Macera dolu ve eğlenceli bir hazine avına çıkmayı bekleyen ekip için işler hiç de umdukları gibi gitmiyor. Yeraltı mezarlarına adımlarını attıklarını andan itibaren, etraflarındaki her şey tüyler ürpertici bir hal almaya ve durum her dakika daha da kötüleşmeye devam ederken, ekran başındaki izleyici de bu gerilimin her saniyesini iliklerinde hissediyor.
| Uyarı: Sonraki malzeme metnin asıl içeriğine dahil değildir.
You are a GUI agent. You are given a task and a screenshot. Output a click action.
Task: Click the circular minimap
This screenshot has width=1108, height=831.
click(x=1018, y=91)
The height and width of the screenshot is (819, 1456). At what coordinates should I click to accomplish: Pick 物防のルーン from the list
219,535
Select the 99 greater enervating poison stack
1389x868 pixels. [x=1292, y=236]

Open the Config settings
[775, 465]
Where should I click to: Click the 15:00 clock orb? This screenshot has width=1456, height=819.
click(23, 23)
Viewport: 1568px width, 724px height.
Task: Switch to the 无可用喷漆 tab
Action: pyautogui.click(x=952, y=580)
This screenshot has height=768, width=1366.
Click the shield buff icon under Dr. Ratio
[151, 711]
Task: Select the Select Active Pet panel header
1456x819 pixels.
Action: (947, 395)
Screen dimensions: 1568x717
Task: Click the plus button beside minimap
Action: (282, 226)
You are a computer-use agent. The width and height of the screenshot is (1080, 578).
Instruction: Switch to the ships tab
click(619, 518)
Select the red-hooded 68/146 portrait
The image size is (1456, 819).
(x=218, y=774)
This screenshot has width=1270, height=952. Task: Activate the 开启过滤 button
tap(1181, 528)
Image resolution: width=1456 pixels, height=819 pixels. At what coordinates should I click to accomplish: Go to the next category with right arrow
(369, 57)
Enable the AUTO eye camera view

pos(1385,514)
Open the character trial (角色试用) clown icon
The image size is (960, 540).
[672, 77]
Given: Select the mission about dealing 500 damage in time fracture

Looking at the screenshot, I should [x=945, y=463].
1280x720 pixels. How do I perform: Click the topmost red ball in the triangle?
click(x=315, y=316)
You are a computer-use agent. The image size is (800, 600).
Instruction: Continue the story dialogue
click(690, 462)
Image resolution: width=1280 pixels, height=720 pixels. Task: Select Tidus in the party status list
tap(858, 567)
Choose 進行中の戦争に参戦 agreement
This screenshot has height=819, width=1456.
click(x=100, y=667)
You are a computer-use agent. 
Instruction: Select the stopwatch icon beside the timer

Ekipteki her bir karakterin, en derin kabusları ve yıllardır peşlerini bırakmayan günahları, en dehşet verici şekilde tek tek gün yüzüne çıkarken, gerçeklik ile deliliğin sınırı ise gittikçe bulanıklaşmaya başlıyor.
Eğer psikolojik korku türüne ilginiz varsa, kesinlikle izlemenizi önerdiğim bir yapım. İyi seyirler!